## [TASK GOAL]
Print all of the following data again word for word, with nothing left out or changed.

Saved data entries:
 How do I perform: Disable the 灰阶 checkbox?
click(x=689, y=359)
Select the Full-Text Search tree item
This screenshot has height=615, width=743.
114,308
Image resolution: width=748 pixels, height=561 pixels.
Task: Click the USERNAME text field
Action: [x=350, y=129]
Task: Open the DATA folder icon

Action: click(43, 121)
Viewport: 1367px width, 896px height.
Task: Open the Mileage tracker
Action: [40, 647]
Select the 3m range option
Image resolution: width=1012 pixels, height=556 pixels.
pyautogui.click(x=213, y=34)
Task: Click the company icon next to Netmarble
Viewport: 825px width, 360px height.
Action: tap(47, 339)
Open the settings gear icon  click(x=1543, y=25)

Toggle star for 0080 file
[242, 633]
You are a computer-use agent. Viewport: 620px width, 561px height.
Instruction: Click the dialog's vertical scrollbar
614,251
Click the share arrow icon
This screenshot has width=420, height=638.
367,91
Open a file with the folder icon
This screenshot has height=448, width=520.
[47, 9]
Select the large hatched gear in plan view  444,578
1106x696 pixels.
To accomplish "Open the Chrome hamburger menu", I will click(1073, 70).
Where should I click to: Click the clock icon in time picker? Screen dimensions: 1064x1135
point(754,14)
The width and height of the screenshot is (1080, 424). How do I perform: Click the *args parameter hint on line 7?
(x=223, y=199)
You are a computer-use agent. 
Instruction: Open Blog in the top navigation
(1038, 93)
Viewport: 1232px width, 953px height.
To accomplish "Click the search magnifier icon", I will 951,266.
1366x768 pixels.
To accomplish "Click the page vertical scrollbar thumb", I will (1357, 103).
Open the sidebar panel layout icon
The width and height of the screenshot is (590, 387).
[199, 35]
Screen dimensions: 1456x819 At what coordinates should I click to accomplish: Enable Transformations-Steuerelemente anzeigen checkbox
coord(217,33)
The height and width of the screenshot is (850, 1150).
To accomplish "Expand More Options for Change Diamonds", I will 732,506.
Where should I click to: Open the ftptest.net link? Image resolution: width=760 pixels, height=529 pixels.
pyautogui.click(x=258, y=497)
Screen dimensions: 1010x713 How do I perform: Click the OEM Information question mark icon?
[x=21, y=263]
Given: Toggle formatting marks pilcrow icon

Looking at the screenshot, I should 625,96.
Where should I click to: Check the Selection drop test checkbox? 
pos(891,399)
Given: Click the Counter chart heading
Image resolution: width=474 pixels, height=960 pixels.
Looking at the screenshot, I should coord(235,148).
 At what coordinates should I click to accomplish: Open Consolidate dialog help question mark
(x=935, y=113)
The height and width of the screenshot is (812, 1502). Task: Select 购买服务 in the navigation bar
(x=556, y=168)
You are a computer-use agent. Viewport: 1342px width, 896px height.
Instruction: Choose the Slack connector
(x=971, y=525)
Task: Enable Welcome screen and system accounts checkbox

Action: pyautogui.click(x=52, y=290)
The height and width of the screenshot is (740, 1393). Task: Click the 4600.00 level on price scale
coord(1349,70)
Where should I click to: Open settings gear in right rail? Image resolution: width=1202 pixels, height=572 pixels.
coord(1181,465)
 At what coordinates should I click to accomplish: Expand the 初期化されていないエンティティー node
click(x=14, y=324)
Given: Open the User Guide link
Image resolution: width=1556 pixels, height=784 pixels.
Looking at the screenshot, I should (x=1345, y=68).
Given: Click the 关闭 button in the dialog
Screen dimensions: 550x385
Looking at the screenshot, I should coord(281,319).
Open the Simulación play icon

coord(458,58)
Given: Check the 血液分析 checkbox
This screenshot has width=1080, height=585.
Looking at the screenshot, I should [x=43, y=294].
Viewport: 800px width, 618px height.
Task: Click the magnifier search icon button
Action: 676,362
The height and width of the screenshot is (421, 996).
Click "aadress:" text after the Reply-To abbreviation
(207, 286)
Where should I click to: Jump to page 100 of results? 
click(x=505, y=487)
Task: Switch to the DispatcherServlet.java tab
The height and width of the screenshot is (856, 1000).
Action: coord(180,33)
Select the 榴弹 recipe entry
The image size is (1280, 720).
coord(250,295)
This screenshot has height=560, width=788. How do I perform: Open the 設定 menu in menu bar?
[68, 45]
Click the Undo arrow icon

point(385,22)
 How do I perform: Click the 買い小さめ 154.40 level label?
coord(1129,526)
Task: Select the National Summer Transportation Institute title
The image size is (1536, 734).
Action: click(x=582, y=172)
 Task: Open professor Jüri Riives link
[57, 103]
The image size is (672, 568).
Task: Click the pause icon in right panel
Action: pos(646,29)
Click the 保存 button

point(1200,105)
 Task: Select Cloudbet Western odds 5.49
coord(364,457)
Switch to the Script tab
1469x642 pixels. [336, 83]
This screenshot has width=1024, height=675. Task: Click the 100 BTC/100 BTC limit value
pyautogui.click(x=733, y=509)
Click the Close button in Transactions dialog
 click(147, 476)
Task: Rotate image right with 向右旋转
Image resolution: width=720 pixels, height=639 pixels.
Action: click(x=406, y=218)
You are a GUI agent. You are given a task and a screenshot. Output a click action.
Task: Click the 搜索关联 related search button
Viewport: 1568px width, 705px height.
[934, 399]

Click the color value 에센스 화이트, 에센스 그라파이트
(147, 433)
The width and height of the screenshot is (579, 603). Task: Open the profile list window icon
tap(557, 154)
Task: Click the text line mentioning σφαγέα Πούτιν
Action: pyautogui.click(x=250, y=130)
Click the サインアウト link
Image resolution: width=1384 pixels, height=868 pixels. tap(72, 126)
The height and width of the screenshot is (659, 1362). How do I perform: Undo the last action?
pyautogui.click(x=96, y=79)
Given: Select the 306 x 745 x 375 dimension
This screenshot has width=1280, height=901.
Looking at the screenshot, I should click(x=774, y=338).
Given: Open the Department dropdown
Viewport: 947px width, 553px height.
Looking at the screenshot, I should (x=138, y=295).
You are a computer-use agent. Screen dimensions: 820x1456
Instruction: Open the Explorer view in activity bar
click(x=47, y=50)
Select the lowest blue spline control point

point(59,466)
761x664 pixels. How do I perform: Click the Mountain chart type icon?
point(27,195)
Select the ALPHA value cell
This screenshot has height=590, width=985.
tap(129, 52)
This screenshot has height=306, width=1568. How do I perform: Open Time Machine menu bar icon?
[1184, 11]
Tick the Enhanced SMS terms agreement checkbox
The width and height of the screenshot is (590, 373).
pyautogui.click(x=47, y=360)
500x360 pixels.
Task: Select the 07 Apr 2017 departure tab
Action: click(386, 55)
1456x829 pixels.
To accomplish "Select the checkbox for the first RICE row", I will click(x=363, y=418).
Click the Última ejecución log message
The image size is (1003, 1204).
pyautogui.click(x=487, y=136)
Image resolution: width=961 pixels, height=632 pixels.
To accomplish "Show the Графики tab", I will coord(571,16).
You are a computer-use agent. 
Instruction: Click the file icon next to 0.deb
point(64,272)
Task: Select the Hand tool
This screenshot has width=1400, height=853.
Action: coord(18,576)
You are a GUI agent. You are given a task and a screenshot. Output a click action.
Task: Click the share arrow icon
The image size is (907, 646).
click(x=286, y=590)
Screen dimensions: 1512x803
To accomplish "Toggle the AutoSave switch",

## [SOLUTION TO THIS TASK]
 How do I perform: Disable the 灰阶 checkbox?
click(x=689, y=359)
Select the Full-Text Search tree item
This screenshot has height=615, width=743.
114,308
Image resolution: width=748 pixels, height=561 pixels.
Task: Click the USERNAME text field
Action: [x=350, y=129]
Task: Open the DATA folder icon

Action: click(43, 121)
Viewport: 1367px width, 896px height.
Task: Open the Mileage tracker
Action: [40, 647]
Select the 3m range option
Image resolution: width=1012 pixels, height=556 pixels.
pyautogui.click(x=213, y=34)
Task: Click the company icon next to Netmarble
Viewport: 825px width, 360px height.
Action: tap(47, 339)
Open the settings gear icon  click(x=1543, y=25)

Toggle star for 0080 file
[242, 633]
You are a computer-use agent. Viewport: 620px width, 561px height.
Instruction: Click the dialog's vertical scrollbar
614,251
Click the share arrow icon
This screenshot has width=420, height=638.
367,91
Open a file with the folder icon
This screenshot has height=448, width=520.
[47, 9]
Select the large hatched gear in plan view  444,578
1106x696 pixels.
To accomplish "Open the Chrome hamburger menu", I will click(1073, 70).
Where should I click to: Click the clock icon in time picker? Screen dimensions: 1064x1135
point(754,14)
The width and height of the screenshot is (1080, 424). How do I perform: Click the *args parameter hint on line 7?
(x=223, y=199)
You are a computer-use agent. 
Instruction: Open Blog in the top navigation
(1038, 93)
Viewport: 1232px width, 953px height.
To accomplish "Click the search magnifier icon", I will 951,266.
1366x768 pixels.
To accomplish "Click the page vertical scrollbar thumb", I will (1357, 103).
Open the sidebar panel layout icon
The width and height of the screenshot is (590, 387).
[199, 35]
Screen dimensions: 1456x819 At what coordinates should I click to accomplish: Enable Transformations-Steuerelemente anzeigen checkbox
coord(217,33)
The height and width of the screenshot is (850, 1150).
To accomplish "Expand More Options for Change Diamonds", I will 732,506.
Where should I click to: Open the ftptest.net link? Image resolution: width=760 pixels, height=529 pixels.
pyautogui.click(x=258, y=497)
Screen dimensions: 1010x713 How do I perform: Click the OEM Information question mark icon?
[x=21, y=263]
Given: Toggle formatting marks pilcrow icon

Looking at the screenshot, I should 625,96.
Where should I click to: Check the Selection drop test checkbox? 
pos(891,399)
Given: Click the Counter chart heading
Image resolution: width=474 pixels, height=960 pixels.
Looking at the screenshot, I should coord(235,148).
 At what coordinates should I click to accomplish: Open Consolidate dialog help question mark
(x=935, y=113)
The height and width of the screenshot is (812, 1502). Task: Select 购买服务 in the navigation bar
(x=556, y=168)
You are a computer-use agent. Viewport: 1342px width, 896px height.
Instruction: Choose the Slack connector
(x=971, y=525)
Task: Enable Welcome screen and system accounts checkbox

Action: pyautogui.click(x=52, y=290)
The height and width of the screenshot is (740, 1393). Task: Click the 4600.00 level on price scale
coord(1349,70)
Where should I click to: Open settings gear in right rail? Image resolution: width=1202 pixels, height=572 pixels.
coord(1181,465)
 At what coordinates should I click to accomplish: Expand the 初期化されていないエンティティー node
click(x=14, y=324)
Given: Open the User Guide link
Image resolution: width=1556 pixels, height=784 pixels.
Looking at the screenshot, I should (x=1345, y=68).
Given: Click the 关闭 button in the dialog
Screen dimensions: 550x385
Looking at the screenshot, I should coord(281,319).
Open the Simulación play icon

coord(458,58)
Given: Check the 血液分析 checkbox
This screenshot has width=1080, height=585.
Looking at the screenshot, I should [x=43, y=294].
Viewport: 800px width, 618px height.
Task: Click the magnifier search icon button
Action: 676,362
The height and width of the screenshot is (421, 996).
Click "aadress:" text after the Reply-To abbreviation
(207, 286)
Where should I click to: Jump to page 100 of results? 
click(x=505, y=487)
Task: Switch to the DispatcherServlet.java tab
The height and width of the screenshot is (856, 1000).
Action: coord(180,33)
Select the 榴弹 recipe entry
The image size is (1280, 720).
coord(250,295)
This screenshot has height=560, width=788. How do I perform: Open the 設定 menu in menu bar?
[68, 45]
Click the Undo arrow icon

point(385,22)
 How do I perform: Click the 買い小さめ 154.40 level label?
coord(1129,526)
Task: Select the National Summer Transportation Institute title
The image size is (1536, 734).
Action: click(x=582, y=172)
 Task: Open professor Jüri Riives link
[57, 103]
The image size is (672, 568).
Task: Click the pause icon in right panel
Action: pos(646,29)
Click the 保存 button

point(1200,105)
 Task: Select Cloudbet Western odds 5.49
coord(364,457)
Switch to the Script tab
1469x642 pixels. [336, 83]
This screenshot has width=1024, height=675. Task: Click the 100 BTC/100 BTC limit value
pyautogui.click(x=733, y=509)
Click the Close button in Transactions dialog
 click(147, 476)
Task: Rotate image right with 向右旋转
Image resolution: width=720 pixels, height=639 pixels.
Action: click(x=406, y=218)
You are a GUI agent. You are given a task and a screenshot. Output a click action.
Task: Click the 搜索关联 related search button
Viewport: 1568px width, 705px height.
[934, 399]

Click the color value 에센스 화이트, 에센스 그라파이트
(147, 433)
The width and height of the screenshot is (579, 603). Task: Open the profile list window icon
tap(557, 154)
Task: Click the text line mentioning σφαγέα Πούτιν
Action: pyautogui.click(x=250, y=130)
Click the サインアウト link
Image resolution: width=1384 pixels, height=868 pixels. tap(72, 126)
The height and width of the screenshot is (659, 1362). How do I perform: Undo the last action?
pyautogui.click(x=96, y=79)
Given: Select the 306 x 745 x 375 dimension
This screenshot has width=1280, height=901.
Looking at the screenshot, I should click(x=774, y=338).
Given: Open the Department dropdown
Viewport: 947px width, 553px height.
Looking at the screenshot, I should (x=138, y=295).
You are a computer-use agent. Screen dimensions: 820x1456
Instruction: Open the Explorer view in activity bar
click(x=47, y=50)
Select the lowest blue spline control point

point(59,466)
761x664 pixels. How do I perform: Click the Mountain chart type icon?
point(27,195)
Select the ALPHA value cell
This screenshot has height=590, width=985.
tap(129, 52)
This screenshot has height=306, width=1568. How do I perform: Open Time Machine menu bar icon?
[1184, 11]
Tick the Enhanced SMS terms agreement checkbox
The width and height of the screenshot is (590, 373).
pyautogui.click(x=47, y=360)
500x360 pixels.
Task: Select the 07 Apr 2017 departure tab
Action: click(386, 55)
1456x829 pixels.
To accomplish "Select the checkbox for the first RICE row", I will click(x=363, y=418).
Click the Última ejecución log message
The image size is (1003, 1204).
pyautogui.click(x=487, y=136)
Image resolution: width=961 pixels, height=632 pixels.
To accomplish "Show the Графики tab", I will coord(571,16).
You are a computer-use agent. 
Instruction: Click the file icon next to 0.deb
point(64,272)
Task: Select the Hand tool
This screenshot has width=1400, height=853.
Action: coord(18,576)
You are a GUI agent. You are given a task and a screenshot. Output a click action.
Task: Click the share arrow icon
The image size is (907, 646).
click(x=286, y=590)
Screen dimensions: 1512x803
To accomplish "Toggle the AutoSave switch",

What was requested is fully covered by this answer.